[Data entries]
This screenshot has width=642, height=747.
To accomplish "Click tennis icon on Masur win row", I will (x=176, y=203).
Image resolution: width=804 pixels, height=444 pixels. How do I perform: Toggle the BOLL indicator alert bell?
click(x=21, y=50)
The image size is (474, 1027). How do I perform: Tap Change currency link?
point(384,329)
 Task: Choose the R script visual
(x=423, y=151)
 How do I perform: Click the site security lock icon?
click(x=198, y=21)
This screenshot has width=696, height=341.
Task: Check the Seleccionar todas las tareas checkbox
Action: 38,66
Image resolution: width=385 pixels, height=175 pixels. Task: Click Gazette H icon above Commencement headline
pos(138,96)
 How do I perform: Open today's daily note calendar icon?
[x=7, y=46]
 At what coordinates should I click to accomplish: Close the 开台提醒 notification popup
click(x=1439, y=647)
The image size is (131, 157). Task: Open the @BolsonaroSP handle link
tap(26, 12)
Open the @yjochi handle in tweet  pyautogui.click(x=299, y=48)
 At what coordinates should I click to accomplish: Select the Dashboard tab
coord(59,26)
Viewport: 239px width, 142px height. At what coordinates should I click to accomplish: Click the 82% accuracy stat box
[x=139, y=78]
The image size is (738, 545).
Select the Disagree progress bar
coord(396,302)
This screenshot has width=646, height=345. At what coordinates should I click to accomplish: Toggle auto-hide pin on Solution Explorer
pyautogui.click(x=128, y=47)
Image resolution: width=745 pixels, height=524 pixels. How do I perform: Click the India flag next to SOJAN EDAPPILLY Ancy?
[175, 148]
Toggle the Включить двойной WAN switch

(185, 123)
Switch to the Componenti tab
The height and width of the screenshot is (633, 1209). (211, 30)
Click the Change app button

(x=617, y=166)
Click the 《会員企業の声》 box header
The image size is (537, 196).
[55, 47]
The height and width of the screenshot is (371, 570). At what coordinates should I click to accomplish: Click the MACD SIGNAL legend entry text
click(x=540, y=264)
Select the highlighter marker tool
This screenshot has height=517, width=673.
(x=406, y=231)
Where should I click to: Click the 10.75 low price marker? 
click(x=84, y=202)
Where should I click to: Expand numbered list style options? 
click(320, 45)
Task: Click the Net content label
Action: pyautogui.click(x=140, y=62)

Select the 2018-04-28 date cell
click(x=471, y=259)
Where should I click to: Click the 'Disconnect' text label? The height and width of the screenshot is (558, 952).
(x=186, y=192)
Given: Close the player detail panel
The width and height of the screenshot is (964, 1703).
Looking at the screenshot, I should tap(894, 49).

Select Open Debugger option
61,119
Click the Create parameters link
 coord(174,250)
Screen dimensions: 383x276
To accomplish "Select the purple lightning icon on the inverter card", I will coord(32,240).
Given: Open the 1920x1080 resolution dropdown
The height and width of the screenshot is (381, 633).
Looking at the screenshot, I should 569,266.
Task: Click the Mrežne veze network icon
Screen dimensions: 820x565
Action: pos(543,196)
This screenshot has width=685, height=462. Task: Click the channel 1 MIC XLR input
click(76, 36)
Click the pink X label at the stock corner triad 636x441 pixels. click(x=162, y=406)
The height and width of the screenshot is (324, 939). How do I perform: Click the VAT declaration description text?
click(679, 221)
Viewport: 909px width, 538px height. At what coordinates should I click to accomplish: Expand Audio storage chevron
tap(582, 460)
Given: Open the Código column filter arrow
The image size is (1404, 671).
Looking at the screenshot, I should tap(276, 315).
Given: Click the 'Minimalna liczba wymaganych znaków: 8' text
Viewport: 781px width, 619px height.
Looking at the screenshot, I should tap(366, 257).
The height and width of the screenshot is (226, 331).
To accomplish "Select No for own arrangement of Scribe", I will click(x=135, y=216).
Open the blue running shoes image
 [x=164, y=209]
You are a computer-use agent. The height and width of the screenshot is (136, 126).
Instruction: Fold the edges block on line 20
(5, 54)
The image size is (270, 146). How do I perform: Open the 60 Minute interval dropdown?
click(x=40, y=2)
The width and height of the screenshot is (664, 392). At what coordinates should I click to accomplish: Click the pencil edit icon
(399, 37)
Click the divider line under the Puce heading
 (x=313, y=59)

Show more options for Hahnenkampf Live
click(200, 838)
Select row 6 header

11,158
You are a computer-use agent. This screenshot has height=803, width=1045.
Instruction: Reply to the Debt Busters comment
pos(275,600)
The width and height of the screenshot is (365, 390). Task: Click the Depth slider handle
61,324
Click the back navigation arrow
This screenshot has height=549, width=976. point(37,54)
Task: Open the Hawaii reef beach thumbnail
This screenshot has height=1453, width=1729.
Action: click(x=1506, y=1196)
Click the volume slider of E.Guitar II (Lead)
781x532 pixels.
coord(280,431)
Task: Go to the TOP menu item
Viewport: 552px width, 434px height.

EXERCISE AIM
Wherever a line of the entries holds the string "agent", copy that line.

OUTPUT
You are a computer-use agent. The height and width of the screenshot is (136, 126).
You are a computer-use agent. This screenshot has height=803, width=1045.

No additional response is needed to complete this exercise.